Magnetism (noun, “MAG-net-izm”)
Magnetism is a force that can push or pull objects. It is one aspect of a fundamental force of nature called electromagnetism.
Moving electric charges create magnetism. Take the negatively charged electrons in atoms. These electrons spin as they swarm around the centers of atoms, creating tiny magnetic fields. Inside most materials, electrons spin in different directions. So, their magnetism cancels out and the material is not magnetic. But in some materials, such as iron, electrons tend to spin the same way. The particles’ magnetism adds up, and the material is magnetic.
Some objects, like the magnets you might stick on your fridge, are reliably magnetic. Other objects behave like magnets only when they are in the magnetic field of another object. Think of paper clips that stick to a bar magnet. Or iron filings that arrange themselves along a bar magnet’s magnetic field lines. These objects respond to magnetism. But they do not usually make it themselves.

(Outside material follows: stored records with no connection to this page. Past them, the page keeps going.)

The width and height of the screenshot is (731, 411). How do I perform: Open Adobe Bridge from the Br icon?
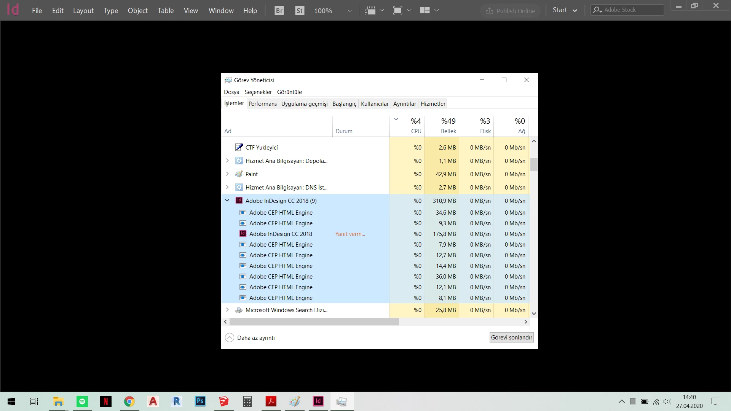pyautogui.click(x=279, y=11)
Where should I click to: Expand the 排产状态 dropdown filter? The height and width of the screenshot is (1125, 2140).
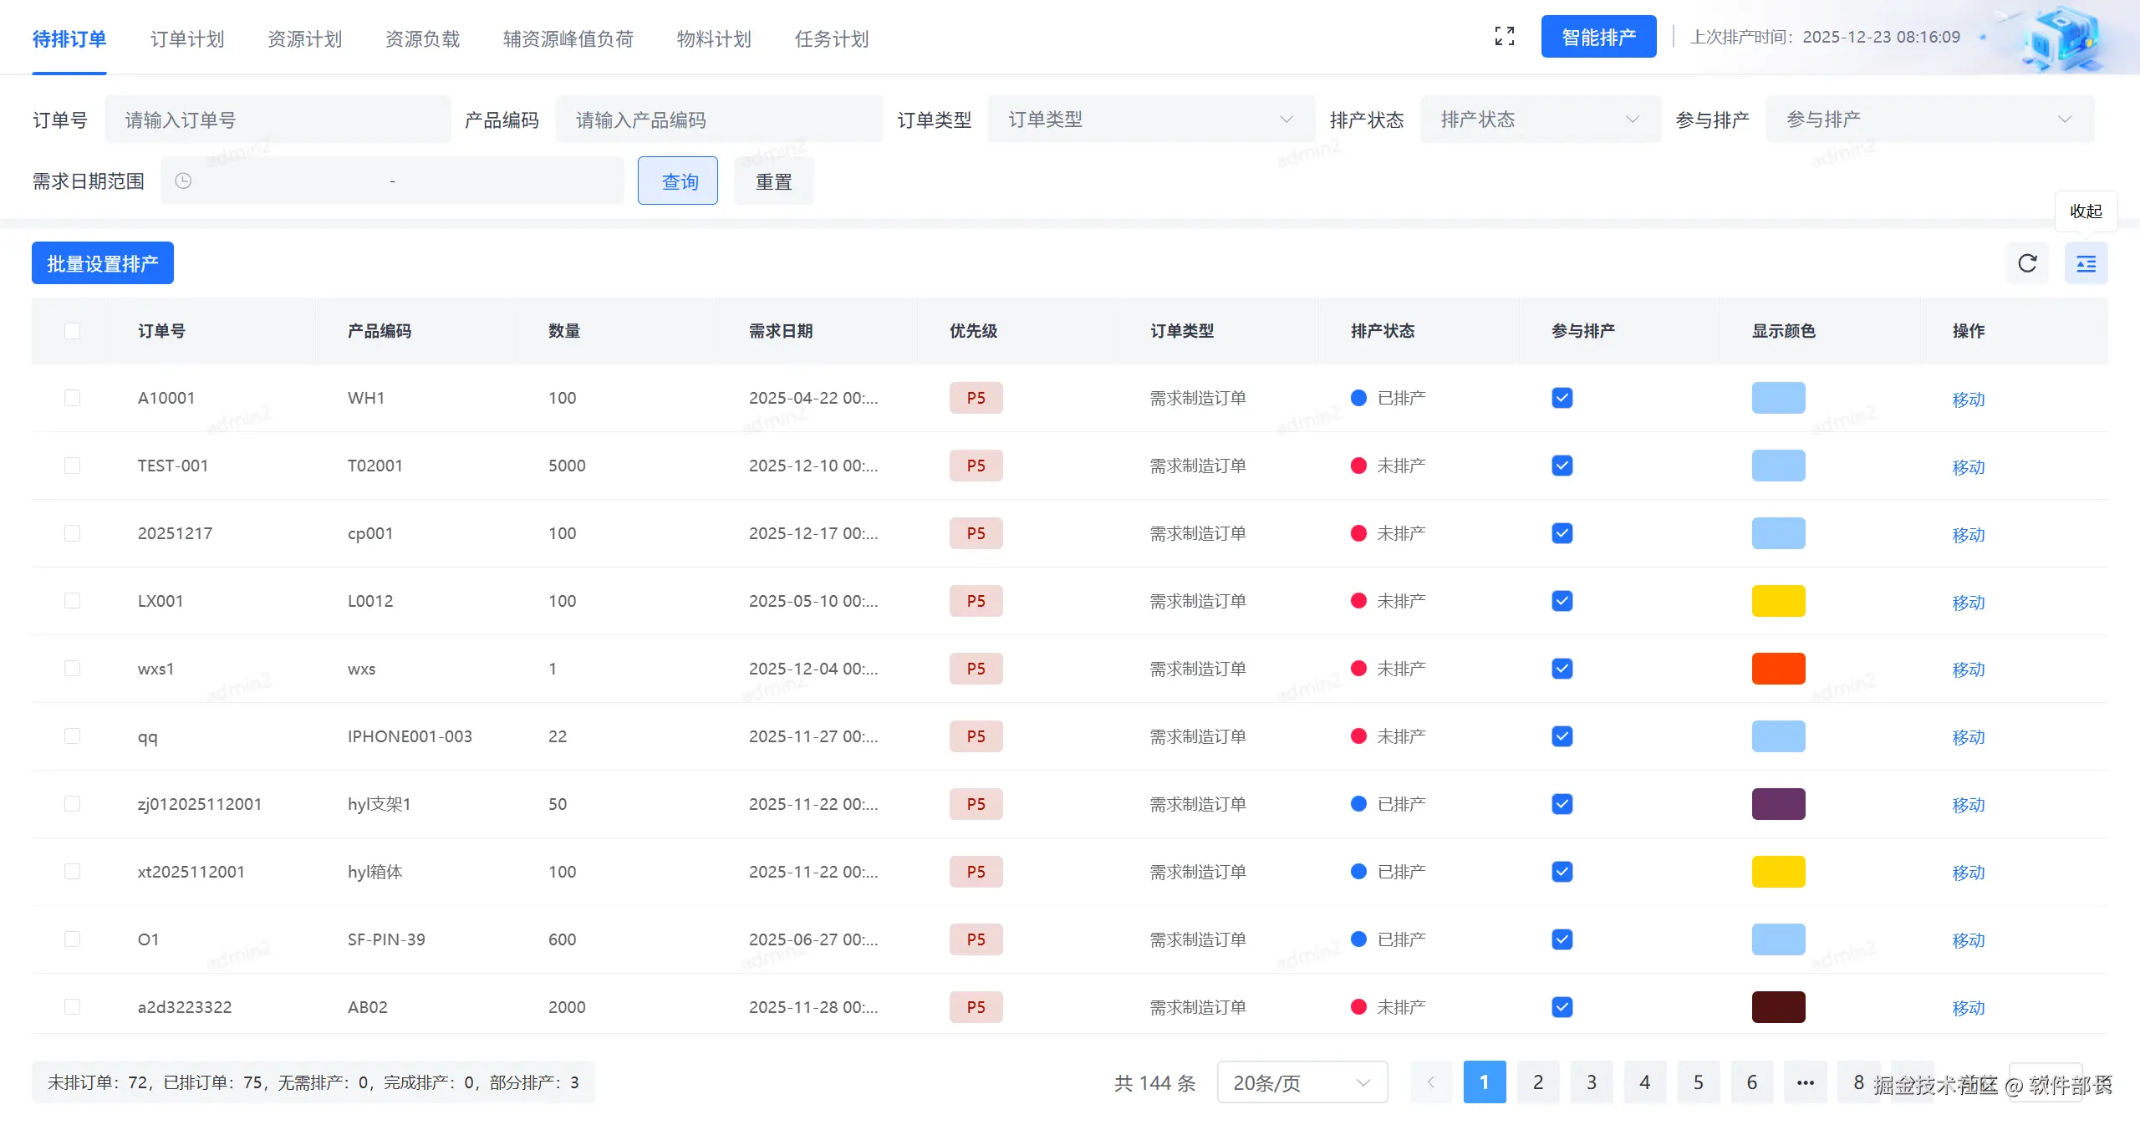click(1539, 120)
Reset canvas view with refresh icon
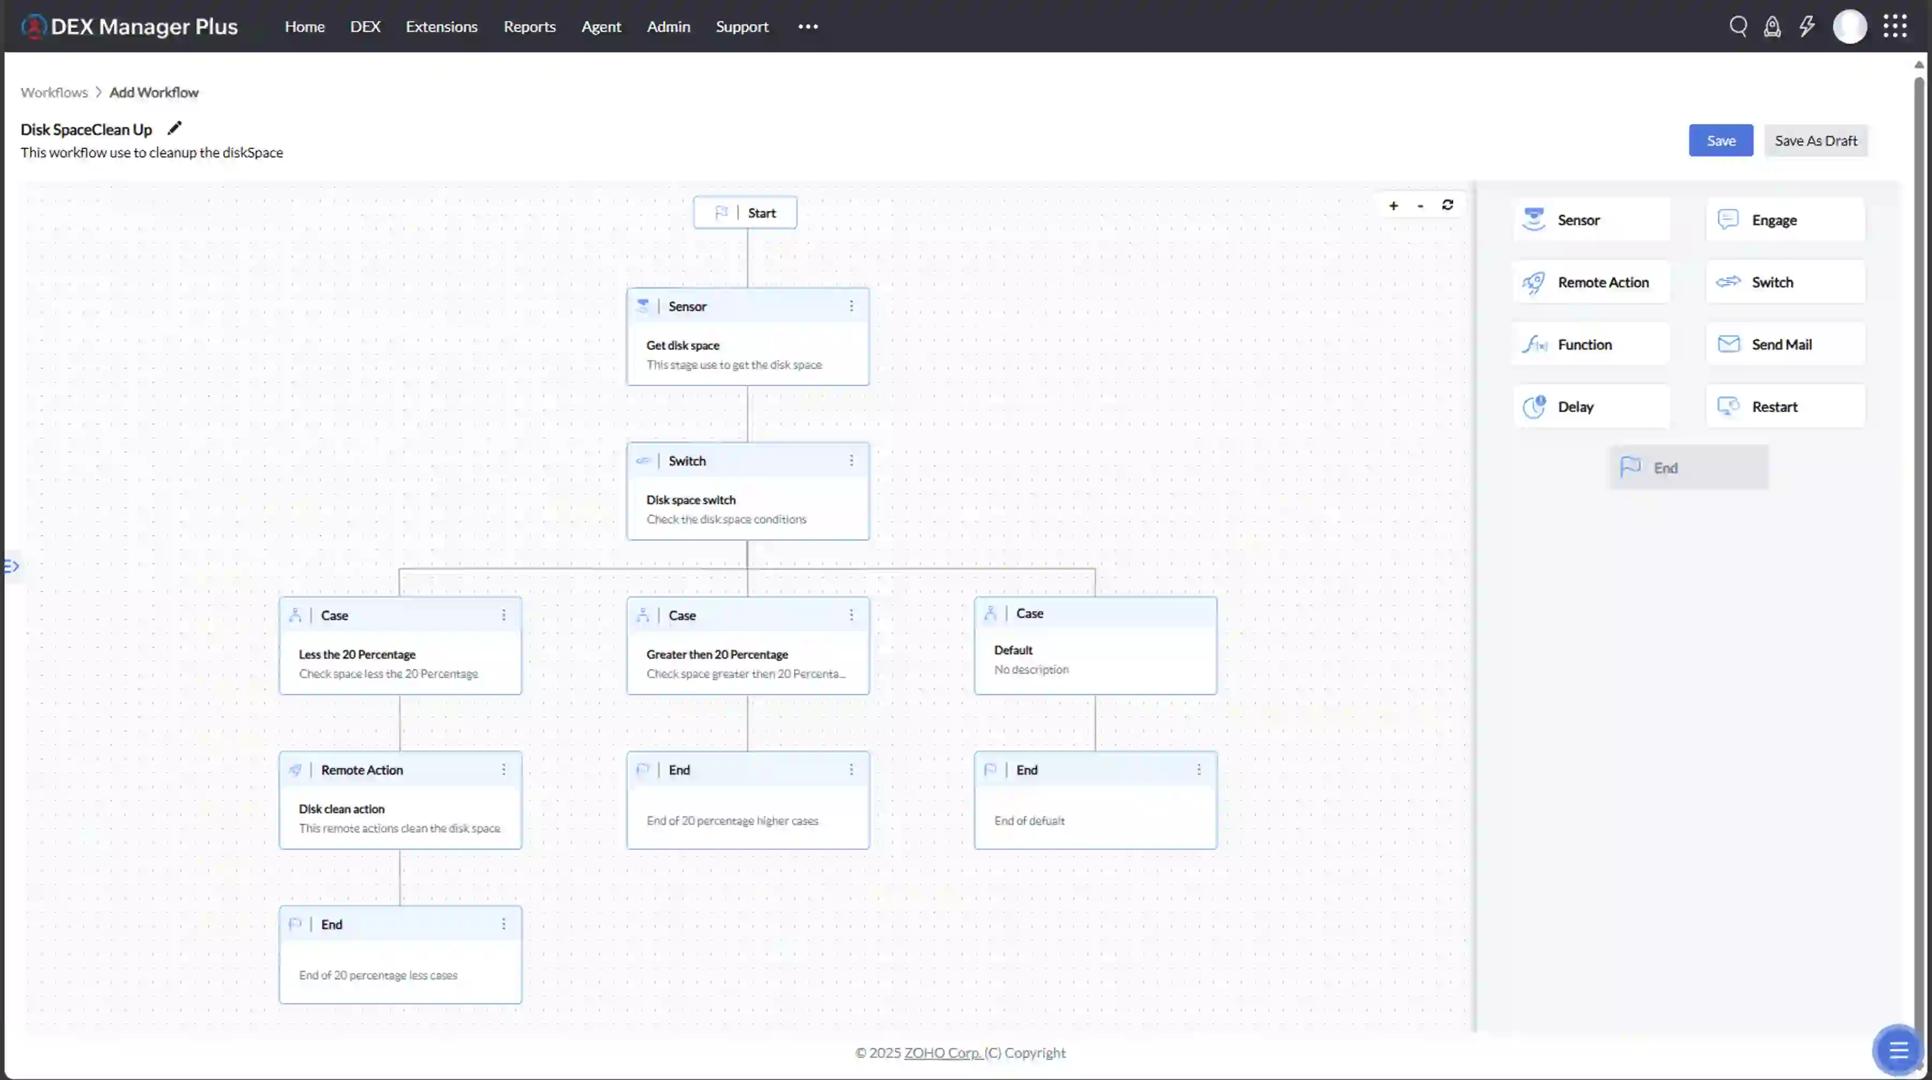The height and width of the screenshot is (1080, 1932). click(1448, 205)
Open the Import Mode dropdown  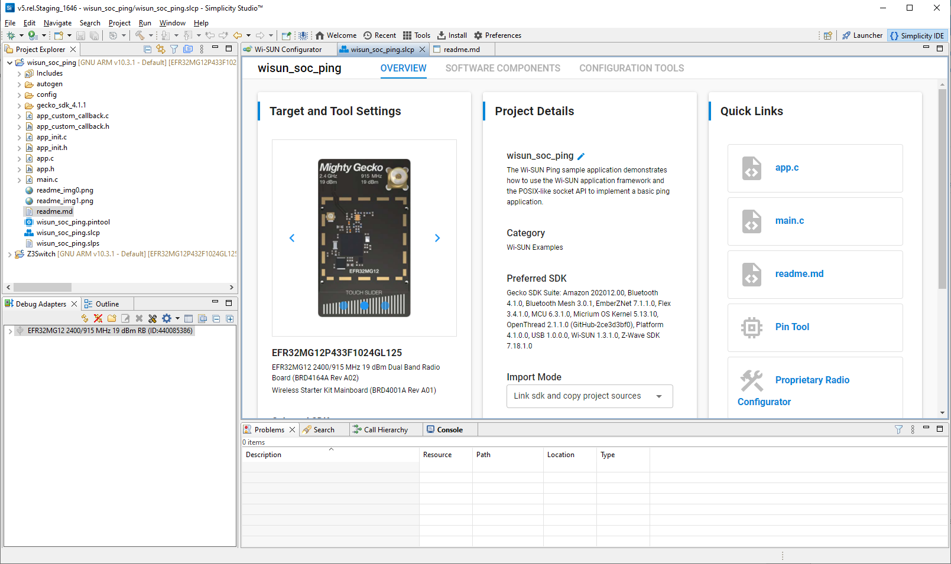[x=658, y=396]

Electric current can also turn some materials into magnets. That’s because an electric current is a stream of moving charges. And moving charges create magnetism. For example, you can turn a coil of wire into a magnet by sending an electric current through it. But the wire will lose its magnetism as soon as the current stops. Another example of current-caused magnetism? Earth. Our planet acts like a giant bar magnet. It has a north and a south pole and a magnetic field that envelops the planet. Earth’s magnetism is thought to arise from electric currents in the liquid metal of its core.
In a sentence
Magnetism can be used to control ferrofluids, which are fluids that contain tiny magnetic particles.